Passage to read:

>>>>>

The guidelines of hon’ble Supreme Court of India
and recommendation of Justice Malimath Committee seeking protection to the one
who are falsely implicated and suggesting devising of machinery to filter the
false cases have not really been acceded to. Resultantly, the unleashing of
false cases torments a family and family system at large. In its succinct
report the committee had raised a concern about less tolerant impulsive woman
may register F.I.R even on trivial issue and sword of arrest in that event may
hang on the husband and his family members.
LAW/JUDICIAL PRECEDENTS
There are some judgments worth reckoning in its
context.
(i)
After section 498 A of Indian Penal
Code was made part of statute book, the hon’ble Supreme Court soon thereafter
had to deal with the misuse of the provision in a matter captioned as Balbir Singh Vs The State of Punjab 1987
(1) CRIMES-76. It is observed by the
hon’ble Supreme Court that though the amendment introduced in the Penal Code are
with laudable object of eradicating the evil of dowry , such amendments cannot
be allowed to be misused by the parents and relatives of a psychopath who may
have chosen to end her life while imputing all allegation on husband and
in-laws in a vindictive pursuit.

<<<<<

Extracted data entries
>>>>>

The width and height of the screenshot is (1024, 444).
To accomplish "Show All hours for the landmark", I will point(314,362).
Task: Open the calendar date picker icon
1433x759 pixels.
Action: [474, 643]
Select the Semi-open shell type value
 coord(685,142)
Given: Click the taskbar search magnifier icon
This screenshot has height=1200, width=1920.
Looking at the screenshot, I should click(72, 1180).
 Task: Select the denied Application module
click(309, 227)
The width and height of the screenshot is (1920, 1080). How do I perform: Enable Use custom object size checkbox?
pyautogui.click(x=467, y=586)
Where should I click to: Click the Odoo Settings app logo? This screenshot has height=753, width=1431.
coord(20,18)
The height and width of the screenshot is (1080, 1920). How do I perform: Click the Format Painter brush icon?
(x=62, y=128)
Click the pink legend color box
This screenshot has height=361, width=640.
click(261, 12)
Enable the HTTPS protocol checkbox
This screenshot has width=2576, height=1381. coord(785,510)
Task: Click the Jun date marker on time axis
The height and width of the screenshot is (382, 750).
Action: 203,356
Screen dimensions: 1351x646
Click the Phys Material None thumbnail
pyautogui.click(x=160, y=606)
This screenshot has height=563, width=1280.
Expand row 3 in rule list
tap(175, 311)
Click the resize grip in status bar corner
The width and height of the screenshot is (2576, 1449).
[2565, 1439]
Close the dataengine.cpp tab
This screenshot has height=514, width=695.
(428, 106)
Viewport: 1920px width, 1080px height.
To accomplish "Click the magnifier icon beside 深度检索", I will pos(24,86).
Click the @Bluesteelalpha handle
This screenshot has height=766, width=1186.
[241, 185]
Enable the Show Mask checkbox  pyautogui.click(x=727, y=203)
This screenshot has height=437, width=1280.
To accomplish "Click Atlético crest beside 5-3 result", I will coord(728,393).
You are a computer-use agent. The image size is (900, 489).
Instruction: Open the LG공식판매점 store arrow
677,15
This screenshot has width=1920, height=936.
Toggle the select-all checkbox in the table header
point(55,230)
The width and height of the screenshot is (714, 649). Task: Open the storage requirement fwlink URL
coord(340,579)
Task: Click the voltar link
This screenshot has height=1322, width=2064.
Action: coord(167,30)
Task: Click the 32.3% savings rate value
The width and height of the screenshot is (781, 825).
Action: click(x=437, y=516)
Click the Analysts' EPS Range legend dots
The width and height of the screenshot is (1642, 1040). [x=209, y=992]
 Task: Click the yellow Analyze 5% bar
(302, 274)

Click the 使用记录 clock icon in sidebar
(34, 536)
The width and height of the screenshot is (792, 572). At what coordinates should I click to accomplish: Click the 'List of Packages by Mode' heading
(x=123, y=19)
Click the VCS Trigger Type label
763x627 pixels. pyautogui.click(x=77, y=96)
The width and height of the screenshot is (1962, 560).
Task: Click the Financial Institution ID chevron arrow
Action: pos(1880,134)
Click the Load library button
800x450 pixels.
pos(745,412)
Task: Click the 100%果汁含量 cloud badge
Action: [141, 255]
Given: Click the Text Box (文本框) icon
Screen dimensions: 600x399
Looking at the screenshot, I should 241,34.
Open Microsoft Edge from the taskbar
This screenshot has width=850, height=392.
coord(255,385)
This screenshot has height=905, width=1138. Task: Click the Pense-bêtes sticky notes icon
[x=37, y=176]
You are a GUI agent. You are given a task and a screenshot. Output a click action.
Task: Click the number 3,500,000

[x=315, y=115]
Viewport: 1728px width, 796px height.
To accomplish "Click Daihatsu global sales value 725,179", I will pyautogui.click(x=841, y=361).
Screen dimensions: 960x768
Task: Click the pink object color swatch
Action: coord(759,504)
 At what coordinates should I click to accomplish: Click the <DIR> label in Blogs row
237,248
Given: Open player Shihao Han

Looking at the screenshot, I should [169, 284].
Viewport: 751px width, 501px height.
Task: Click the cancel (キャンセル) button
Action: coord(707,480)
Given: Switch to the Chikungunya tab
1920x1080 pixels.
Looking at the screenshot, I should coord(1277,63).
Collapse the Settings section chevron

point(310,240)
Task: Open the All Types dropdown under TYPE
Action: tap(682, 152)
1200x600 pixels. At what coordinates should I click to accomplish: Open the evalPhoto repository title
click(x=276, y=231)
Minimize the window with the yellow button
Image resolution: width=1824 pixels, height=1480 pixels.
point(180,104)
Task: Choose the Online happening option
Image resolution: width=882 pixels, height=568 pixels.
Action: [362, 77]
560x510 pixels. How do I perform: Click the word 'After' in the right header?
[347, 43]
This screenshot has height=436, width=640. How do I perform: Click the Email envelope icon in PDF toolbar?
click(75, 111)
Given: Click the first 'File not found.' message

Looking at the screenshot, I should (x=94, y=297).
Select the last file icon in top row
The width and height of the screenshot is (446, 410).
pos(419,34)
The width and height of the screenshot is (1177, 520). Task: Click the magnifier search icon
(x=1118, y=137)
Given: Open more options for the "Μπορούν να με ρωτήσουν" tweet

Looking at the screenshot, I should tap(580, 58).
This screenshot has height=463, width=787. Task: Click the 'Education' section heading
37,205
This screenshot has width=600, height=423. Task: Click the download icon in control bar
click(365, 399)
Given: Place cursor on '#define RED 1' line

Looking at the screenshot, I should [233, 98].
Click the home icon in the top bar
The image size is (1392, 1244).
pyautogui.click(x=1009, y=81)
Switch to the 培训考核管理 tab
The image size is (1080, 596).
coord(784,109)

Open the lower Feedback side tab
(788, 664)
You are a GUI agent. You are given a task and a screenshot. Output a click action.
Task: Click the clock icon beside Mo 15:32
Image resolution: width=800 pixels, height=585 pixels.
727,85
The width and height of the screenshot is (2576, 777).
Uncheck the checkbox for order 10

<<<<<

Objective 1:
Answer these about the passage on misuse of Section 498 A:
(a) Which committee recommended devising machinery to filter false cases?
(b) Which case did the Supreme Court deal with soon after Section 498 A became law?
(c) According to the Supreme Court, what was the laudable object of the amendments to the Penal Code?
Objective 2: Resume the passage on misuse of Section 498 A, starting after its final sentence.

Exercise output 1:
(a) The Justice Malimath Committee.
(b) Balbir Singh Vs The State of Punjab, 1987 (1) CRIMES-76.
(c) Eradicating the evil of dowry.

Exercise output 2:
(ii)
In Sushil Kumar vs Union of India & Ors reported as JT 2005 (6) 266 the hon’ble Supreme Court has held that
object of the section 498 A of Indian Penal Code which has become part of
statute book in 1983 is to prevent the dowry menace, but there are many
instances where complaints are not bona fide and have been filed with ulterior
motive. The fact that in such cases accused has to face trial and even if he is
acquitted after long drawn trial it does not remove the tyranny that he had to
undergo for no reason. The esteem in society also erodes. The reporting in
media and ignominy suffered during trial also cannot be overstated.
(iii)
Similarly, hon’ble Punjab &
Haryana High Court in Bhupinder Kaur vs
State of Punjab reported as 2003 Crl
LJ 3394 had expressed shock on
misuse of section 498 A of Indian penal Code, in as much as two minors were
roped in by a woman and no probable motive or act could have been ascribed on
them
(iv)
Hon’ble Delhi High Court had occasion
to deal with the menace in a matter captioned as Savitri Devi vs Ramesh Chand reported as 2003 CrlLJ 2759 the hon’ble
court had observed that though the enactment was made with good intentions but
in effect it is being misused by several quarter and the implementation of law
has left much to be desired. The hon’ble court had recorded with anguish that
the provisions are being misused and in such cases solitary intention of a
woman is to seek arrest of husband in in-laws and even minors without being any
genuine and corresponding reason to that effect. The role of parents also in
some cases are found to be aiding the wrongdoer.
(v)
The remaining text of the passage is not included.